Он отворачивается и снова начинает смотреть на ночной город. В свете плывущих мимо фонарей я вижу его ухоженные руки, прямую спину, правильные черты лица, блеск тёмных глаз. Демон, прячущийся за идеальной внешностью.
– Хорошо, – говорит он.
– А теперь отвечайте: когда вы узнали это обо мне?
– О вашей способности к ментальной манипуляции, вы хотите сказать?
– Называйте это как угодно. И я тоже буду называть как хочу.
– Мы знаем о вашем даре с тех пор, как вы начали сознательно им пользоваться. То есть с детского сада.
Его ответ пугает меня.
– Какая чушь! В возрасте четырёх лет…
– Вы уже тогда были изгоем и защищались доступным вам способом. Как любой ребёнок.
С. даёт мне время переварить сказанное.
– Другие убегали или дрались. А вы входили в чужой мозг и диктовали людям свои мысли. Только и всего.
– Ага, только и всего, – бормочу я. – По-вашему, нет ничего естественнее для девочки, которая хочет защитить себя?
– Иногда.
– Но вы так и не сказали, откуда узнали об этом.

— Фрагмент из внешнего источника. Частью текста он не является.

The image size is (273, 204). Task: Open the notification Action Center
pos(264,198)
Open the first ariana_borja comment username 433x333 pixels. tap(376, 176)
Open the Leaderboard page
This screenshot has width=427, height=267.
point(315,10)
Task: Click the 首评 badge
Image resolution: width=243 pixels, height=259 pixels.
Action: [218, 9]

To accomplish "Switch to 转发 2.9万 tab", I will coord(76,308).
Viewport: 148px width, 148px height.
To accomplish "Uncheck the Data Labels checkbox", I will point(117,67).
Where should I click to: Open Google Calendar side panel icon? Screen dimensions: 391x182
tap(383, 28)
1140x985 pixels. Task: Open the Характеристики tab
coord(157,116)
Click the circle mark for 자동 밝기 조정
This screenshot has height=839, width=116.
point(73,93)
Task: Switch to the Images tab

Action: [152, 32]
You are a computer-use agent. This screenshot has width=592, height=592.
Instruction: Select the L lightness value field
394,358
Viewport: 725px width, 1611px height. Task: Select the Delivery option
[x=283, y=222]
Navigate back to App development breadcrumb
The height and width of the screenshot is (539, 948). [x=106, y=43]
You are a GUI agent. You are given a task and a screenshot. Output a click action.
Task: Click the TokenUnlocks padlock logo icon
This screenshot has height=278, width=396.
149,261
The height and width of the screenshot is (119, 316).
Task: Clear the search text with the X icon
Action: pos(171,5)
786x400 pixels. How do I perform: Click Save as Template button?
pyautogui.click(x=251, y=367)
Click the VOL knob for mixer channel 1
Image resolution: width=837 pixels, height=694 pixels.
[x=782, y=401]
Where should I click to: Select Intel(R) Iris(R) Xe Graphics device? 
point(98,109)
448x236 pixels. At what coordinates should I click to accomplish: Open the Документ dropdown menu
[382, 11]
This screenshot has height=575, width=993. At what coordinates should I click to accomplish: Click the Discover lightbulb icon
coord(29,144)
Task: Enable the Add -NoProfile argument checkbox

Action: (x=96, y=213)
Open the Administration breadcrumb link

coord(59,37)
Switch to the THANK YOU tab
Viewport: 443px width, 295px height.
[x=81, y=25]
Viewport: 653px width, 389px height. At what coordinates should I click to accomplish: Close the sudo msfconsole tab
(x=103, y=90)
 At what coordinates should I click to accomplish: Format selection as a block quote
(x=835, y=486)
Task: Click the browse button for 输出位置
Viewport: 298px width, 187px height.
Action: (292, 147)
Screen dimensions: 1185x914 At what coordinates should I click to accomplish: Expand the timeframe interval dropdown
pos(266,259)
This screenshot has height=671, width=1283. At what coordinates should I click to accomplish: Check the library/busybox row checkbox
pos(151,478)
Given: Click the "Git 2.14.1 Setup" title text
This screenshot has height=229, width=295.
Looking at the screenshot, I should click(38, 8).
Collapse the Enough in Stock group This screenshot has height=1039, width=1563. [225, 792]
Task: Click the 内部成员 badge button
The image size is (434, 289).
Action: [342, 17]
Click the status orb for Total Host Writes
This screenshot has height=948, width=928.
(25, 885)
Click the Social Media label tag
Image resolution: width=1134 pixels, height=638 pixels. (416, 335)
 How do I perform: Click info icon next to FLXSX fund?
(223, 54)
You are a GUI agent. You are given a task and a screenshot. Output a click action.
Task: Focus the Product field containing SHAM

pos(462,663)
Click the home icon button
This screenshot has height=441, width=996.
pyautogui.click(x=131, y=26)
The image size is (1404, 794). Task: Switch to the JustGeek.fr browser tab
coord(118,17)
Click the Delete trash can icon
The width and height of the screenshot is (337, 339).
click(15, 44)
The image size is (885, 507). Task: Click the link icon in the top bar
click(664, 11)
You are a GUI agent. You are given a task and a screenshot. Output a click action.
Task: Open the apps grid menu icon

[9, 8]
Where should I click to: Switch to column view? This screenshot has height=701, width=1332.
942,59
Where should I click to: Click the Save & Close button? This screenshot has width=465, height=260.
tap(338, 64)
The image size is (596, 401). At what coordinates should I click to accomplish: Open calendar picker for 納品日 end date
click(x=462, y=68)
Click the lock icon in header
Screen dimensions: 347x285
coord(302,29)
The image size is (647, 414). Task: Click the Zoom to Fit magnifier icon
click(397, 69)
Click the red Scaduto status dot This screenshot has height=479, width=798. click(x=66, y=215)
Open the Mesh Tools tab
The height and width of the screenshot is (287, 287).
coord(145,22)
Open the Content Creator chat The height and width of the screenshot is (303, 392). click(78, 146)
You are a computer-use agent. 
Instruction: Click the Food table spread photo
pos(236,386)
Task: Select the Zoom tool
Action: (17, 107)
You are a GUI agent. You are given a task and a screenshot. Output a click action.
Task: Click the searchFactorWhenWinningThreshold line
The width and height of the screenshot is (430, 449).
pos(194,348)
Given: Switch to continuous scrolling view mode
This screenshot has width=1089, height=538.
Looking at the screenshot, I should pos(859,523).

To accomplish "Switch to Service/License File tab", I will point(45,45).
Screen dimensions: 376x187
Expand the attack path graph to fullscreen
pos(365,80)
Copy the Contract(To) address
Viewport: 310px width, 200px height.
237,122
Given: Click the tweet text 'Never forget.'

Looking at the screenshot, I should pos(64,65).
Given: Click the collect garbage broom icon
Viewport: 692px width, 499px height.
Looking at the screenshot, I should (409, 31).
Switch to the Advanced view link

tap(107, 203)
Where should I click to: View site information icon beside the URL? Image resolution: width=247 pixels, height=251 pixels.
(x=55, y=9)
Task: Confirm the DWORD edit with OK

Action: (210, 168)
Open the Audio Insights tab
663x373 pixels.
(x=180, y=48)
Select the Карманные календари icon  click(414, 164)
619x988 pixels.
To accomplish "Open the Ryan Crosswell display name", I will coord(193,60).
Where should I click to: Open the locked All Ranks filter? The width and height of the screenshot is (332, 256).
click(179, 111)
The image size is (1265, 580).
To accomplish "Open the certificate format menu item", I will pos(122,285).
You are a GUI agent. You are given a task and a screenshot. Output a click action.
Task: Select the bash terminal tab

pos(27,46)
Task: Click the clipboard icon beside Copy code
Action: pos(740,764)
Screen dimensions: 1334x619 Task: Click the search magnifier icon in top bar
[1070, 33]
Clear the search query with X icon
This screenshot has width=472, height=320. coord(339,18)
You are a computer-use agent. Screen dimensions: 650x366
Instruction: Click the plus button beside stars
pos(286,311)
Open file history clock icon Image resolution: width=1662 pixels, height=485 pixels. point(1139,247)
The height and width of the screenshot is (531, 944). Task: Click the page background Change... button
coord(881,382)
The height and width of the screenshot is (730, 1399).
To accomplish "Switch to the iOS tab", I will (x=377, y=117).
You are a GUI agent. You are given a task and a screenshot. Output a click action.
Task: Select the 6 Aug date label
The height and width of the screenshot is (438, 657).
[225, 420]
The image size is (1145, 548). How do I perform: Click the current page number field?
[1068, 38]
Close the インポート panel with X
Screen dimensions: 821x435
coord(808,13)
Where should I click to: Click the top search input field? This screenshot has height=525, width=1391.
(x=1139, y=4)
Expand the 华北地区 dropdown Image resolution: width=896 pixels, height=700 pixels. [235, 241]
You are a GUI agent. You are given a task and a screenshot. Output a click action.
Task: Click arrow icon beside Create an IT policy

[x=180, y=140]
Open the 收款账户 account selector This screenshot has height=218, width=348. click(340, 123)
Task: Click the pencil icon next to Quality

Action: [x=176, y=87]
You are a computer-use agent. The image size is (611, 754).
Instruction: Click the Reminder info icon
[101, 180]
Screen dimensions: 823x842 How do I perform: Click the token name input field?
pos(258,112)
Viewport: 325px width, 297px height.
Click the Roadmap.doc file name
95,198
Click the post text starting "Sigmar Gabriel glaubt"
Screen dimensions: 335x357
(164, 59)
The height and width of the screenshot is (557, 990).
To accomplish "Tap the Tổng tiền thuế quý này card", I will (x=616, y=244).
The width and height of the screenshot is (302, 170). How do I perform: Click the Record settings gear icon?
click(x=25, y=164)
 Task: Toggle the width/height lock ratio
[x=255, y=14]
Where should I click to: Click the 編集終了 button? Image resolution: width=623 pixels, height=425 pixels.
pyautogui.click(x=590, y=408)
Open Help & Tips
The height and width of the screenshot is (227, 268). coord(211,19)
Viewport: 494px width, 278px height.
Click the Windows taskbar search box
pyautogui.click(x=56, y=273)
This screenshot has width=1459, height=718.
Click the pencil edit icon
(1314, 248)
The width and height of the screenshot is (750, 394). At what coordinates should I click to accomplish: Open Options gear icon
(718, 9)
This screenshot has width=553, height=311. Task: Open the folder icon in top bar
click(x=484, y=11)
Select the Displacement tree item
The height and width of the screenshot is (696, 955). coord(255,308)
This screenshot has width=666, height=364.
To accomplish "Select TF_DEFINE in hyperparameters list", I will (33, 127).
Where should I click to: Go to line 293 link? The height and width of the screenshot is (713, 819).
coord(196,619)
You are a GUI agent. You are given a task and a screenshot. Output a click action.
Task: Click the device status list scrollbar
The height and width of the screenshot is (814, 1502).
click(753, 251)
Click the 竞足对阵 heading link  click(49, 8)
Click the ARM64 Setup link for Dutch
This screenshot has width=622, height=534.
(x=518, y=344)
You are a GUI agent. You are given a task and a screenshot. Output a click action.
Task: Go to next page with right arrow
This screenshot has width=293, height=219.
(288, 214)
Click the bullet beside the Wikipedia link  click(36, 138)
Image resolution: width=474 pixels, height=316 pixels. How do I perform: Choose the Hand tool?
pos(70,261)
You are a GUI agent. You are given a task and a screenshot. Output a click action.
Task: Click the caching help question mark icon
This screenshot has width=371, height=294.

– Из вашего дошкольного досье, – уклончиво отвечает он.
Я понимаю, что большего не добьюсь. И на этот раз смотрю С. прямо в глаза:
– А что будет дальше?
– Я свяжусь с вами насчёт следующего задания.
– Когда?
– Когда леди А. сочтёт, что вам пора приступить к исполнению обязанностей.
– Обязанностей? Но я не подписывала контракт!
– Это джентльменское соглашение, Мила. Мы доверяем вам. Поэтому…
Озадаченная, я жду продолжения.
– …и вы должны доверять нам.
– Обожаю ваше чувство юмора.
Мы поворачиваем, и я узнаю фешенебельные здания своего района. Впервые в жизни радуюсь, возвращаясь домой. Ещё немного, и я буду готова даже броситься в объятия отца.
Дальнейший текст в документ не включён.